SUPERVISED PATTERN CLASSIFICATION TECHNIQUES FOR OIL SPILL
CLASSIFICATION IN SAR IMAGES: PRELIMINARY RESULTS
Andrea Montali(1), Giorgio Giacinto(1), Maurizio Migliaccio(2), and Attilio Gambardella(1)
(1)
(2)
Dip. Ingegneria Elettrica ed Elettronica, Università degli Studi di Cagliari, Piazza D’Armi 19, 09123 Cagliari, Italy.
Dipartimento per le Tecnologie, Università degli Studi di Napoli Parthenope, Via Acton 38, 80133 Napoli, Italy.
ABSTRACT
In this study, classical features extracted from Synthetic Aperture Radar (SAR) Images and used in oil spill
classification procedures have been examined/evaluated and ranked in function of their effectiveness. The best features
have been used to perform the classification of dark patches by means of two-class and one-class approaches. A number
of one-class and two-class classification techniques have been considered: Linear discriminants, 1-Nearest Neighbour,
Mixture of Gaussians, Parzen Windows and the Support Vector Machines. Better results have been achieved using the
one-class methods. The dataset has been extracted from a set of SAR images acquired by an airborne X band SAR
system mounted on board of a Laerjet 35A, during the Galitia Mission in January-February 2003 (TELAER
Consortium), after the sinking of the Prestige oil tanker.
1 INTRODUCTION
Oil spill detection by means of SAR images is possible because of the damping effect of the short wind waves caused
by the presence of oil on the sea surface [1-2]. As a consequence, an oil spill is physically a dark patch in SAR images
[1-2]. The sea radar image is a representation of the backscatter return, and the intensity of the pixel is proportional to
the surface roughness at the scale of radar wavelength (Bragg scattering) [3]. The radar backscatter coefficient is a
function of the viewing geometry of the SAR [3]. The backscatter coefficient decreases with the increase of the
incidence angle, and the scattering properties of a material depend on the polarization of the incoming radar signal [3].

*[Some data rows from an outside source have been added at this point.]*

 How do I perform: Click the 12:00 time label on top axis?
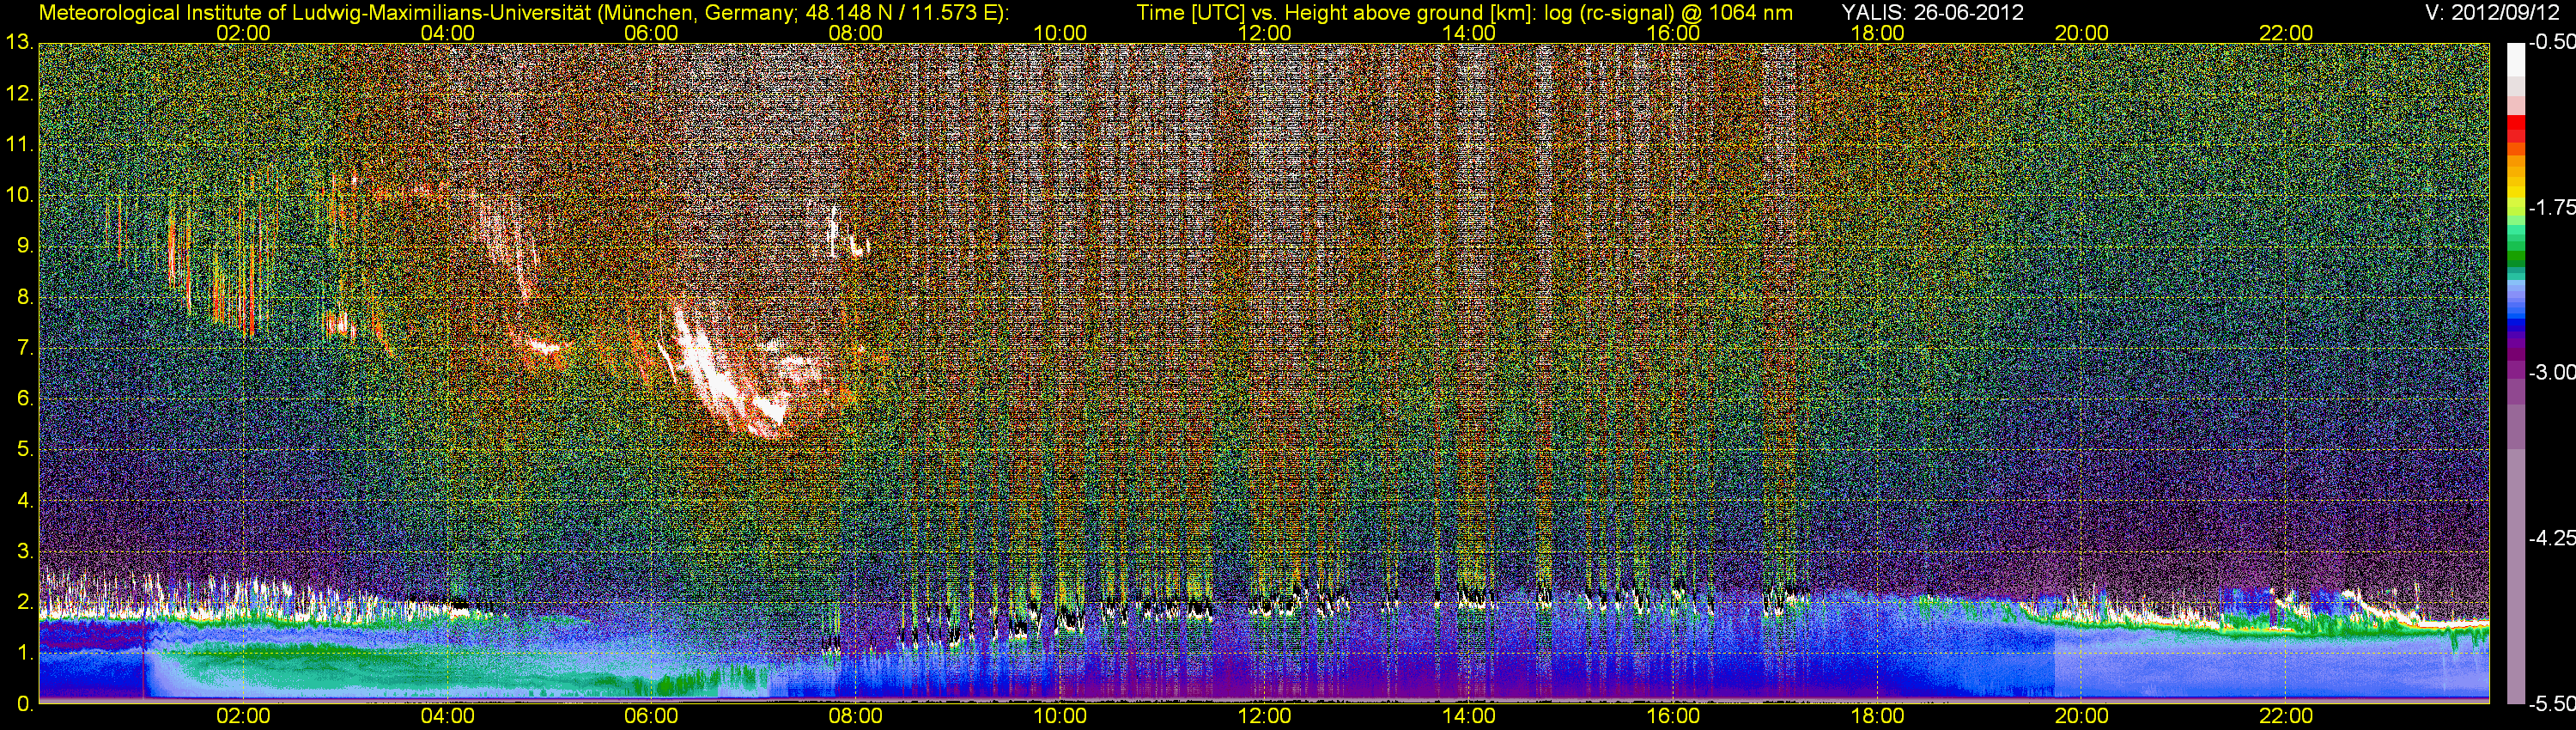tap(1264, 33)
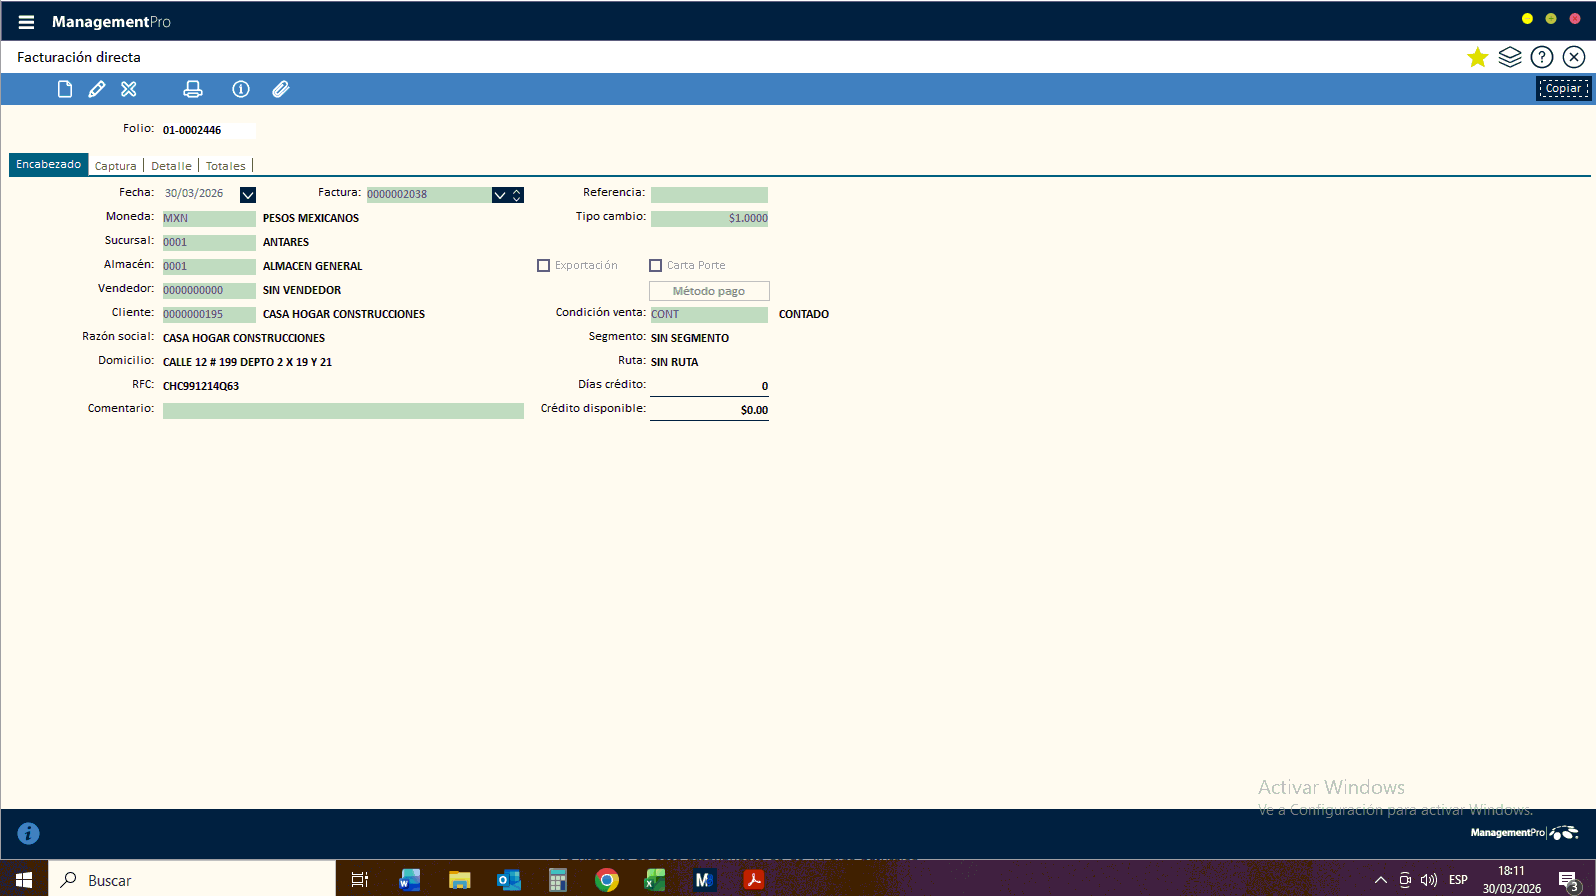Enable the Exportación checkbox
The image size is (1596, 896).
(544, 266)
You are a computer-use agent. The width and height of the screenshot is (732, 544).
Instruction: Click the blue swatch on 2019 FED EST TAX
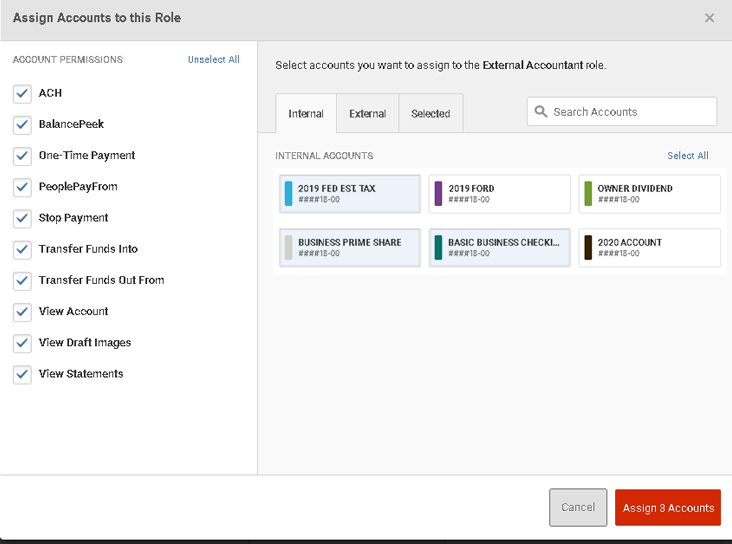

The contrast between an oil spill and its surroundings depends on a number of parameters as the height of the waves,
the amount of oil that has been released, the speed of the wind, etc [1-2]. The shape of the oil spill depends on a number
of factors as whether the oil was released from a stationary object or from a moving ship, the amount of oil involved,
the speed of the wind, and the current history in the time interval between the oil release and the acquisition of the
image [4].
Unfortunately, several natural and atmospheric phenomena produce dark areas in SAR images similar to oil spills.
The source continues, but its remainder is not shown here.